The ritual was always the same. Sitting down in a café, a bar or a restaurant, spending a few hours there and then striking up a conversation with the last customer. At the end of the discussion, asking the question: “I haven’t got anywhere to sleep; will you invite me to stay the night in your home?”
For five years, between 2012 and 2017, Sélim Ben Hassen travelled throughout the towns and villages of Tunisia, through mountainous regions, shanty towns and affluent districts, meeting strangers who, in the space of an evening or even throughout a whole night, would share their stories and the tale of their life with him, in their houses or under the stars.

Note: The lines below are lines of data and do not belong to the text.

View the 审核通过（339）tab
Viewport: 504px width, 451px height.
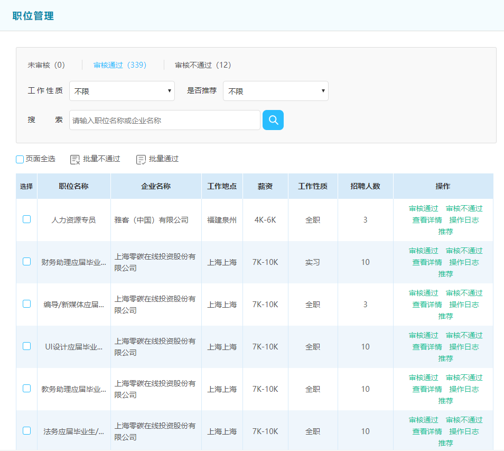coord(120,65)
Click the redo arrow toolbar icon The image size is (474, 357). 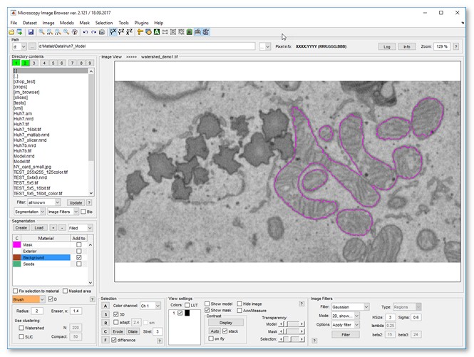coord(93,32)
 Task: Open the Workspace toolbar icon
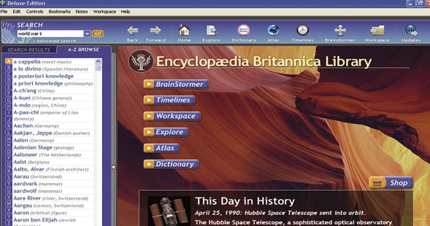click(377, 30)
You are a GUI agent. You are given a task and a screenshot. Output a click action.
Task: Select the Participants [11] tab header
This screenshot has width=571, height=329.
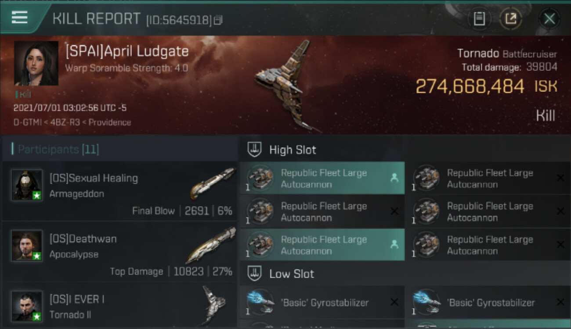point(58,150)
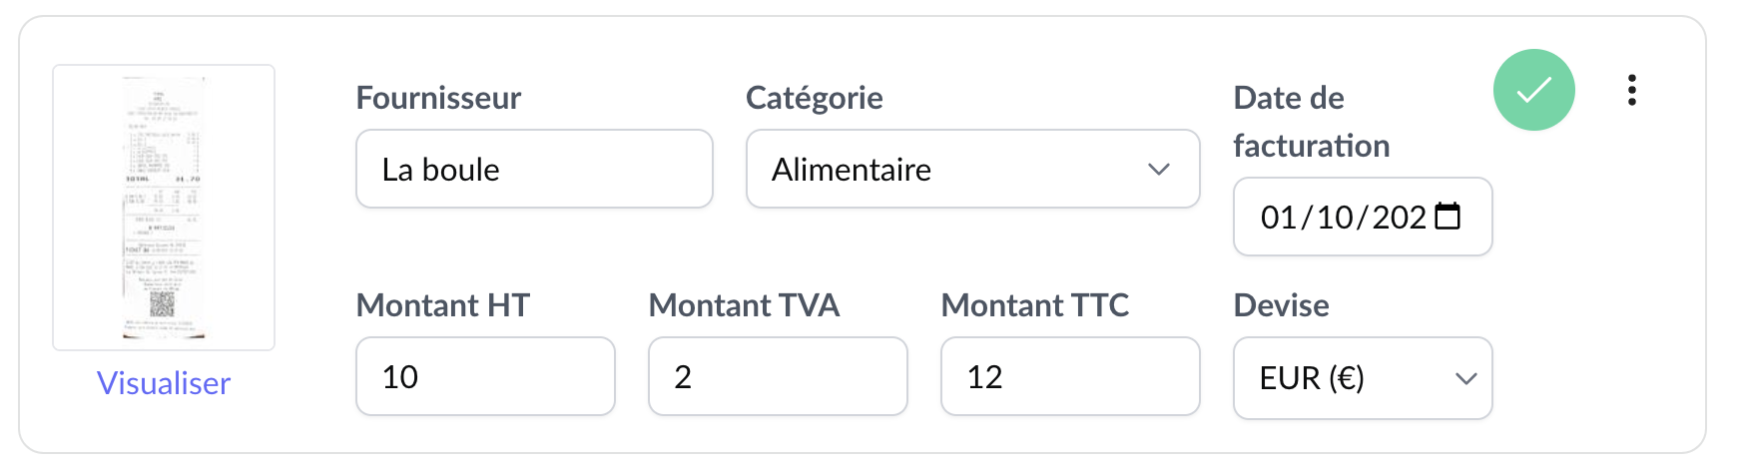Click the Visualiser link
The height and width of the screenshot is (475, 1737).
click(164, 383)
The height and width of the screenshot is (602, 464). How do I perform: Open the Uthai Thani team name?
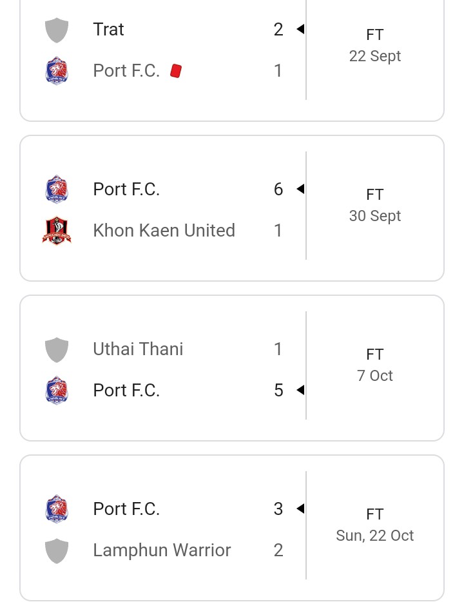tap(138, 349)
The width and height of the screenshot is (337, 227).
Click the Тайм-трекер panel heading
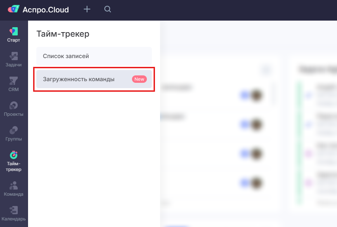point(63,34)
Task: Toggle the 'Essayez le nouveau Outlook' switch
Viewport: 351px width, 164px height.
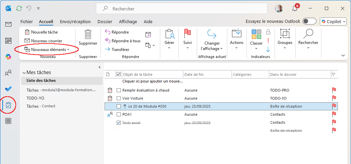Action: tap(309, 21)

Behind every face there is a destiny, with its challenges, moments of happiness and pride, grief and resurrections, humiliations and comebacks, twists of fate and disillusions, and always the hope of a better tomorrow. Listening to these tales helps us realise that each of us is singular in our own way, but also understand what we have in common with humanity as a whole, whatever the colour of our skin, our gender or our condition: feelings of love and friendship, acts of generosity and devotion, but also resentment, anger and intolerance, which are inherent aspects of human nature.
From this experience arose an enduring conviction that men and women from all backgrounds are much more similar than they think. And also, most importantly, that we should always first and foremost see the humanity in others, in all its complexity and its contradictions. Because in reality, that other is us.